COMMAND PERFORMANCE: ABC's Good Morning America really, really wants Arkansas native and Little Rock resident Raye Montague to appear on the show Monday -- so much so that when the 82-year-old's son David told the show's producers that Montague's health prevents her from flying, they offered to send a chauffeured limo to pick her up and return her home.

Why does the show want Montague so badly? Her story, earlier told in 2012 in this paper's High Profile section, is incredible and inspiring.

After seeing a German "midget" submarine in an exhibit that visited Arkansas when she was a girl, Montague fell in love with ships and aspired to become a machine engineer who builds them. But Montague, reared in a still-segregated Pine Bluff, faced barriers because she was black and female.

Despite the obstacles, she spent her career as a civilian in the U.S. Navy around Washington, D.C., where she learned how to operate early computers by watching others use them. She learned and installed a computer-aided ship design and construction program around 1970. And then Montague became the first to create a program that generated a rough draft of specifications for a ship design in less than 19 hours -- something that previously took two years.

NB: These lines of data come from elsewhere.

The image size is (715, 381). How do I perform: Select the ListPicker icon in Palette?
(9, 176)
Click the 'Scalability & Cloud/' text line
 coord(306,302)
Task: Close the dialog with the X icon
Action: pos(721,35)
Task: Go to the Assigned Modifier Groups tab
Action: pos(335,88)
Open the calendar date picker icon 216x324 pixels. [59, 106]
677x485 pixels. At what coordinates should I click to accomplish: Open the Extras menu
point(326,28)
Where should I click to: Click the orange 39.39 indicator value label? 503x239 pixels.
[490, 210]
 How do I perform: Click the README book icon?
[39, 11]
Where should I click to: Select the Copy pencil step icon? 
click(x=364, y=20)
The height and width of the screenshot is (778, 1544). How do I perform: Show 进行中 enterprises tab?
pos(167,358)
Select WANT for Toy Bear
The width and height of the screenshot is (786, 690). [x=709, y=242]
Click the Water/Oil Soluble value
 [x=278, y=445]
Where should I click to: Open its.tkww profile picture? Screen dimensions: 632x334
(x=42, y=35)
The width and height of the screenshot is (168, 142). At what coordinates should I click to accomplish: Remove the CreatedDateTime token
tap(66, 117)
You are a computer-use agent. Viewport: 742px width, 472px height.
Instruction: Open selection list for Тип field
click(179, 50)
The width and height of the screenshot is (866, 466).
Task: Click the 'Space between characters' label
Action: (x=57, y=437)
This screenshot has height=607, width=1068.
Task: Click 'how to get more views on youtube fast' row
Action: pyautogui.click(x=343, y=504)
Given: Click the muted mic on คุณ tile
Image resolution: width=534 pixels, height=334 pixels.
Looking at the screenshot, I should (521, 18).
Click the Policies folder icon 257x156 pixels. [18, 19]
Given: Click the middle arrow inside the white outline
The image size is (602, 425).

In 1972, the Navy awarded her its Meritorious Civilian Service Award. She retired in 1990 and moved to Little Rock in 2006.

It was a feature on her by KTHV-TV, Channel 11, anchorman Craig O'Neill that put her back in the spotlight. Add in the timeliness of Black History Month and of Hidden Figures, the film of the true story of three black women who helped engineer the nation's space program in the 1960s, and cue the chauffeured limo. She was set to depart Saturday and arrive in New York today.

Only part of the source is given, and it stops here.